【BZOJ1045】[HAOI2008]糖果传递
【BZOJ1045】[HAOI2008]糖果传递
题面
题解
根据题意,我们可以很容易地知道最后每个人的糖果数\(ave\)
设第\(i\)个人给第\(i-1\)个人\(X_i\)个糖果(\(i=1\)则表示第1个人个第\(n\)个人,\(X_i<0\)则表示\(i-1\)给\(i\)糖果\(-X_i\))
由题,第一个人最后\(A_1-X_1+X_2=ave\)个
\(\Rightarrow x_2=ave-A_1+X_1\)(设\(C_1=A_1-ave\),下面同理)

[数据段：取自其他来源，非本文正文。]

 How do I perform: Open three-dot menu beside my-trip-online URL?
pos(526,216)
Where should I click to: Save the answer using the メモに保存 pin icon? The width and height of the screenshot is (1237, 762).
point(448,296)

\(\Rightarrow x_2=x_1-C_1\)
\(\Rightarrow x_3=x_1-C_2\)
\(......\)
\(\Rightarrow x_n=x_1-C_{n-1}\)
题目变为求\(x_1\)使\(|x1|+|x1-c_1|+|x_1-c_2|+...+|x_1-c_{n-1}|\)最小
可知\(x_1\)取中间值时原式最小
代码
#include <iostream>
#include <cstdio>
#include <cstdlib>
#include <cstring>
#include <cmath>
#include <algorithm>
using namespace std;
typedef long long ll;
const int MAX_N = 1e6 + 5;
int N;
ll A[MAX_N], C[MAX_N], tot, M;
int main () {
while (scanf("%d", &N) != EOF) {
tot = 0;
for (int i = 1; i <= N; i++) { scanf("%lld", &A[i]); tot += A[i]; }
M = tot / N;
C[0] = 0;
for (int i = 1; i < N; i++) C[i] = C[i - 1] + A[i] - M;
sort(&C[0], &C[N]);
ll mid = C[N / 2], ans = 0;
for (int i = 0; i < N; i++) ans += abs(mid - C[i]);
printf("%lld\n", ans);
}
return 0;
}